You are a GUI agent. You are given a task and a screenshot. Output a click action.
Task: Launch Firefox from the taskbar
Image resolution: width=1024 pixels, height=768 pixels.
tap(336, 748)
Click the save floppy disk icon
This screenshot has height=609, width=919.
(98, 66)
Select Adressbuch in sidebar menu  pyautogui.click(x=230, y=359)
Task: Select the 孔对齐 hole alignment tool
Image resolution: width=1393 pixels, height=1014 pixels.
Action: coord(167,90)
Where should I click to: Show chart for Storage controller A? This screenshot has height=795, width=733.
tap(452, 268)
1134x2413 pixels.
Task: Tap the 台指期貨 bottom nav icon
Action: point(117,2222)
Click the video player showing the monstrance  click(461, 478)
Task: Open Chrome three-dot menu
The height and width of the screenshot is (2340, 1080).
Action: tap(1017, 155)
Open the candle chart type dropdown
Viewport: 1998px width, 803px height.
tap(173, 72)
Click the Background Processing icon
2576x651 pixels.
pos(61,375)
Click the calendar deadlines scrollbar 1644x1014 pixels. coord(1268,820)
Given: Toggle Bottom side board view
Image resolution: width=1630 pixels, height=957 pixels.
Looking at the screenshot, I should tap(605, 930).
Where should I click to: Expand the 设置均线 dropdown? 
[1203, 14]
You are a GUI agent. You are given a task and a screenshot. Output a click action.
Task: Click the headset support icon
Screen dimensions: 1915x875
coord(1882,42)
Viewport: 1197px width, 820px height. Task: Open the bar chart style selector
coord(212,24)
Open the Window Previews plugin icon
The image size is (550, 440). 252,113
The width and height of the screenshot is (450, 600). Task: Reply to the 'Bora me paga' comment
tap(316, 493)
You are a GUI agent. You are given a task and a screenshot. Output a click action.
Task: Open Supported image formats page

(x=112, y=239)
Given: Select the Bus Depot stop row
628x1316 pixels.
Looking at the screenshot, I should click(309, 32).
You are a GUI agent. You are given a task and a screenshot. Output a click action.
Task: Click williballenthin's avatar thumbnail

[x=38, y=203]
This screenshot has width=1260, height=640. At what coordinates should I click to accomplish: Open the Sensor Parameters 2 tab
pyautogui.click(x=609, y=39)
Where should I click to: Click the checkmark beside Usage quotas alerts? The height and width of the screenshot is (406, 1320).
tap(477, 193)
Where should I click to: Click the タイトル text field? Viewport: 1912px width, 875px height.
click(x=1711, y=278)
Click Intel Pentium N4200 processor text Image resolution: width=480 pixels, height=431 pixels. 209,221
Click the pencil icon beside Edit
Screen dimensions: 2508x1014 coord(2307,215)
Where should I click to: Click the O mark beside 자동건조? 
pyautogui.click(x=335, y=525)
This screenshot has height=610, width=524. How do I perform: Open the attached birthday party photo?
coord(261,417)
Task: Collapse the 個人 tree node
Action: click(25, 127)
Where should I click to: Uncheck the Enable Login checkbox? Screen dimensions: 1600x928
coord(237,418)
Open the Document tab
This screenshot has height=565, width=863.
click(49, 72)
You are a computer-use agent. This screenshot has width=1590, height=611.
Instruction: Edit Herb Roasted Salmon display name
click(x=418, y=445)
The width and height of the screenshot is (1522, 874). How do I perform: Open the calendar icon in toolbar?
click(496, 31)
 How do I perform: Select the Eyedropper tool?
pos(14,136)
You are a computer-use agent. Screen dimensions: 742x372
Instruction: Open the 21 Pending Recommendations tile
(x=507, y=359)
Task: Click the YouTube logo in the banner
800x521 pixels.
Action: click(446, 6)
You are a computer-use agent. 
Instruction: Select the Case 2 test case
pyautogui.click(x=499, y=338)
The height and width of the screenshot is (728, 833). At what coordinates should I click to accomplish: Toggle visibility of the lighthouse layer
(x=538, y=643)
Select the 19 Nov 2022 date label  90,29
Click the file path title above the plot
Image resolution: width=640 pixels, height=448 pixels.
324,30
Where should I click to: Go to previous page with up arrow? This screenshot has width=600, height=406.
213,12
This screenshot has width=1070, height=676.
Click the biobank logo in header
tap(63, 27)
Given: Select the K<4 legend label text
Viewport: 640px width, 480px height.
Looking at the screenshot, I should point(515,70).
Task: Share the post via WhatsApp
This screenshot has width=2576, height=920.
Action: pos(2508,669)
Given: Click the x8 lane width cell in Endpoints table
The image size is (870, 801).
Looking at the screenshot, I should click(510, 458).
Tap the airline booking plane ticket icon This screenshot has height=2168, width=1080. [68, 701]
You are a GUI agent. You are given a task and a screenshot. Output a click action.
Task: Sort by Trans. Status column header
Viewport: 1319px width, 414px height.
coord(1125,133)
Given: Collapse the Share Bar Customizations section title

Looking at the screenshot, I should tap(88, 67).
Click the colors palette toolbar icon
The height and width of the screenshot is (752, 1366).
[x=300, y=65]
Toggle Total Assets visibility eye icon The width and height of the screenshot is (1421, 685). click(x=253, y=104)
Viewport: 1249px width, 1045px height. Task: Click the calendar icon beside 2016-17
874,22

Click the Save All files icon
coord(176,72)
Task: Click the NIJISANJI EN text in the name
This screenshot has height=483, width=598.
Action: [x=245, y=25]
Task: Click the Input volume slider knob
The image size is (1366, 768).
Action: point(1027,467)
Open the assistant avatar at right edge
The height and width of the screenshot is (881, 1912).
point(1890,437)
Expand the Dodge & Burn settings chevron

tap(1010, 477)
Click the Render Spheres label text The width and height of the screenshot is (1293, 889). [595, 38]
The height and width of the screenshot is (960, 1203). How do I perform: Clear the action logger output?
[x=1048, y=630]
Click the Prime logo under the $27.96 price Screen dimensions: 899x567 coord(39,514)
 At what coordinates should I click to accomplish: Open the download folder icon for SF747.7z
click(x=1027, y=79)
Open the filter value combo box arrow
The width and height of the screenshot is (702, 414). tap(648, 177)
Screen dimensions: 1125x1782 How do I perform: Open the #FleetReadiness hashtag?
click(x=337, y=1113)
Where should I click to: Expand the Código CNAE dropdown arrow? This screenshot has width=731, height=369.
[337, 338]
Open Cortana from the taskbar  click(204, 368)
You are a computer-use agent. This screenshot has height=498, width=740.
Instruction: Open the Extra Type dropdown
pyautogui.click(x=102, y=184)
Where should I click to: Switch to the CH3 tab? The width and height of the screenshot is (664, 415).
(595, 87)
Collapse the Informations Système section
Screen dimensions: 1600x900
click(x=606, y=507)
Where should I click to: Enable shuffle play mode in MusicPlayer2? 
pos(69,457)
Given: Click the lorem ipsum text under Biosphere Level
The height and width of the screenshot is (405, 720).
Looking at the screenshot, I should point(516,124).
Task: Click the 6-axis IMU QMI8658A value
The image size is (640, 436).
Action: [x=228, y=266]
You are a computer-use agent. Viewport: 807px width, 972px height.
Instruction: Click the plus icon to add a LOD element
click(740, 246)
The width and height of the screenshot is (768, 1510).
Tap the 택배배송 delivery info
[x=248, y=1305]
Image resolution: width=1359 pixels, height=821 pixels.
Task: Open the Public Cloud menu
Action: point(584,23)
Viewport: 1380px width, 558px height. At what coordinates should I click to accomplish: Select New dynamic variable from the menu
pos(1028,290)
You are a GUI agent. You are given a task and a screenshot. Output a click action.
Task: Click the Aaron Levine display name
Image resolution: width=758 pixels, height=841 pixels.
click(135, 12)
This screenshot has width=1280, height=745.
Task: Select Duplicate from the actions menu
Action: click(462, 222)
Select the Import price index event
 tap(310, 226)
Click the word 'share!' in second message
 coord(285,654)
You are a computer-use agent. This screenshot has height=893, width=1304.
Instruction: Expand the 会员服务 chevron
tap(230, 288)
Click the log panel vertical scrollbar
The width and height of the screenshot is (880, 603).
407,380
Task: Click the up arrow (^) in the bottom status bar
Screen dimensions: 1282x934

_____

Return the entries in full, keeping every line exactly as it is.

**Output:**
You are a GUI agent. You are given a task and a screenshot. Output a click action.
Task: Launch Firefox from the taskbar
Image resolution: width=1024 pixels, height=768 pixels.
tap(336, 748)
Click the save floppy disk icon
This screenshot has height=609, width=919.
(98, 66)
Select Adressbuch in sidebar menu  pyautogui.click(x=230, y=359)
Task: Select the 孔对齐 hole alignment tool
Image resolution: width=1393 pixels, height=1014 pixels.
Action: coord(167,90)
Where should I click to: Show chart for Storage controller A? This screenshot has height=795, width=733.
tap(452, 268)
1134x2413 pixels.
Task: Tap the 台指期貨 bottom nav icon
Action: point(117,2222)
Click the video player showing the monstrance  click(461, 478)
Task: Open Chrome three-dot menu
The height and width of the screenshot is (2340, 1080).
Action: tap(1017, 155)
Open the candle chart type dropdown
Viewport: 1998px width, 803px height.
tap(173, 72)
Click the Background Processing icon
2576x651 pixels.
pos(61,375)
Click the calendar deadlines scrollbar 1644x1014 pixels. coord(1268,820)
Given: Toggle Bottom side board view
Image resolution: width=1630 pixels, height=957 pixels.
Looking at the screenshot, I should tap(605, 930).
Where should I click to: Expand the 设置均线 dropdown? 
[1203, 14]
You are a GUI agent. You are given a task and a screenshot. Output a click action.
Task: Click the headset support icon
Screen dimensions: 1915x875
coord(1882,42)
Viewport: 1197px width, 820px height. Task: Open the bar chart style selector
coord(212,24)
Open the Window Previews plugin icon
The image size is (550, 440). 252,113
The width and height of the screenshot is (450, 600). Task: Reply to the 'Bora me paga' comment
tap(316, 493)
You are a GUI agent. You are given a task and a screenshot. Output a click action.
Task: Open Supported image formats page

(x=112, y=239)
Given: Select the Bus Depot stop row
628x1316 pixels.
Looking at the screenshot, I should click(309, 32).
You are a GUI agent. You are given a task and a screenshot. Output a click action.
Task: Click williballenthin's avatar thumbnail

[x=38, y=203]
This screenshot has width=1260, height=640. At what coordinates should I click to accomplish: Open the Sensor Parameters 2 tab
pyautogui.click(x=609, y=39)
Where should I click to: Click the checkmark beside Usage quotas alerts? The height and width of the screenshot is (406, 1320).
tap(477, 193)
Where should I click to: Click the タイトル text field? Viewport: 1912px width, 875px height.
click(x=1711, y=278)
Click Intel Pentium N4200 processor text Image resolution: width=480 pixels, height=431 pixels. 209,221
Click the pencil icon beside Edit
Screen dimensions: 2508x1014 coord(2307,215)
Where should I click to: Click the O mark beside 자동건조? 
pyautogui.click(x=335, y=525)
This screenshot has height=610, width=524. How do I perform: Open the attached birthday party photo?
coord(261,417)
Task: Collapse the 個人 tree node
Action: click(25, 127)
Where should I click to: Uncheck the Enable Login checkbox? Screen dimensions: 1600x928
coord(237,418)
Open the Document tab
This screenshot has height=565, width=863.
click(49, 72)
You are a computer-use agent. This screenshot has width=1590, height=611.
Instruction: Edit Herb Roasted Salmon display name
click(x=418, y=445)
The width and height of the screenshot is (1522, 874). How do I perform: Open the calendar icon in toolbar?
click(496, 31)
 How do I perform: Select the Eyedropper tool?
pos(14,136)
You are a computer-use agent. Screen dimensions: 742x372
Instruction: Open the 21 Pending Recommendations tile
(x=507, y=359)
Task: Click the YouTube logo in the banner
800x521 pixels.
Action: click(446, 6)
You are a computer-use agent. 
Instruction: Select the Case 2 test case
pyautogui.click(x=499, y=338)
The height and width of the screenshot is (728, 833). At what coordinates should I click to accomplish: Toggle visibility of the lighthouse layer
(x=538, y=643)
Select the 19 Nov 2022 date label  90,29
Click the file path title above the plot
Image resolution: width=640 pixels, height=448 pixels.
324,30
Where should I click to: Go to previous page with up arrow? This screenshot has width=600, height=406.
213,12
This screenshot has width=1070, height=676.
Click the biobank logo in header
tap(63, 27)
Given: Select the K<4 legend label text
Viewport: 640px width, 480px height.
Looking at the screenshot, I should point(515,70).
Task: Share the post via WhatsApp
This screenshot has width=2576, height=920.
Action: pos(2508,669)
Given: Click the x8 lane width cell in Endpoints table
The image size is (870, 801).
Looking at the screenshot, I should click(510, 458).
Tap the airline booking plane ticket icon This screenshot has height=2168, width=1080. [68, 701]
You are a GUI agent. You are given a task and a screenshot. Output a click action.
Task: Sort by Trans. Status column header
Viewport: 1319px width, 414px height.
coord(1125,133)
Given: Collapse the Share Bar Customizations section title

Looking at the screenshot, I should tap(88, 67).
Click the colors palette toolbar icon
The height and width of the screenshot is (752, 1366).
[x=300, y=65]
Toggle Total Assets visibility eye icon The width and height of the screenshot is (1421, 685). click(x=253, y=104)
Viewport: 1249px width, 1045px height. Task: Click the calendar icon beside 2016-17
874,22

Click the Save All files icon
coord(176,72)
Task: Click the NIJISANJI EN text in the name
This screenshot has height=483, width=598.
Action: [x=245, y=25]
Task: Click the Input volume slider knob
The image size is (1366, 768).
Action: point(1027,467)
Open the assistant avatar at right edge
The height and width of the screenshot is (881, 1912).
point(1890,437)
Expand the Dodge & Burn settings chevron

tap(1010, 477)
Click the Render Spheres label text The width and height of the screenshot is (1293, 889). [595, 38]
The height and width of the screenshot is (960, 1203). How do I perform: Clear the action logger output?
[x=1048, y=630]
Click the Prime logo under the $27.96 price Screen dimensions: 899x567 coord(39,514)
 At what coordinates should I click to accomplish: Open the download folder icon for SF747.7z
click(x=1027, y=79)
Open the filter value combo box arrow
The width and height of the screenshot is (702, 414). tap(648, 177)
Screen dimensions: 1125x1782 How do I perform: Open the #FleetReadiness hashtag?
click(x=337, y=1113)
Where should I click to: Expand the Código CNAE dropdown arrow? This screenshot has width=731, height=369.
[337, 338]
Open Cortana from the taskbar  click(204, 368)
You are a computer-use agent. This screenshot has height=498, width=740.
Instruction: Open the Extra Type dropdown
pyautogui.click(x=102, y=184)
Where should I click to: Switch to the CH3 tab? The width and height of the screenshot is (664, 415).
(595, 87)
Collapse the Informations Système section
Screen dimensions: 1600x900
click(x=606, y=507)
Where should I click to: Enable shuffle play mode in MusicPlayer2? 
pos(69,457)
Given: Click the lorem ipsum text under Biosphere Level
The height and width of the screenshot is (405, 720).
Looking at the screenshot, I should point(516,124).
Task: Click the 6-axis IMU QMI8658A value
The image size is (640, 436).
Action: [x=228, y=266]
You are a computer-use agent. Viewport: 807px width, 972px height.
Instruction: Click the plus icon to add a LOD element
click(740, 246)
The width and height of the screenshot is (768, 1510).
Tap the 택배배송 delivery info
[x=248, y=1305]
Image resolution: width=1359 pixels, height=821 pixels.
Task: Open the Public Cloud menu
Action: point(584,23)
Viewport: 1380px width, 558px height. At what coordinates should I click to accomplish: Select New dynamic variable from the menu
pos(1028,290)
You are a GUI agent. You are given a task and a screenshot. Output a click action.
Task: Click the Aaron Levine display name
Image resolution: width=758 pixels, height=841 pixels.
click(135, 12)
This screenshot has width=1280, height=745.
Task: Select Duplicate from the actions menu
Action: click(462, 222)
Select the Import price index event
 tap(310, 226)
Click the word 'share!' in second message
 coord(285,654)
You are a computer-use agent. This screenshot has height=893, width=1304.
Instruction: Expand the 会员服务 chevron
tap(230, 288)
Click the log panel vertical scrollbar
The width and height of the screenshot is (880, 603).
407,380
Task: Click the up arrow (^) in the bottom status bar
Screen dimensions: 1282x934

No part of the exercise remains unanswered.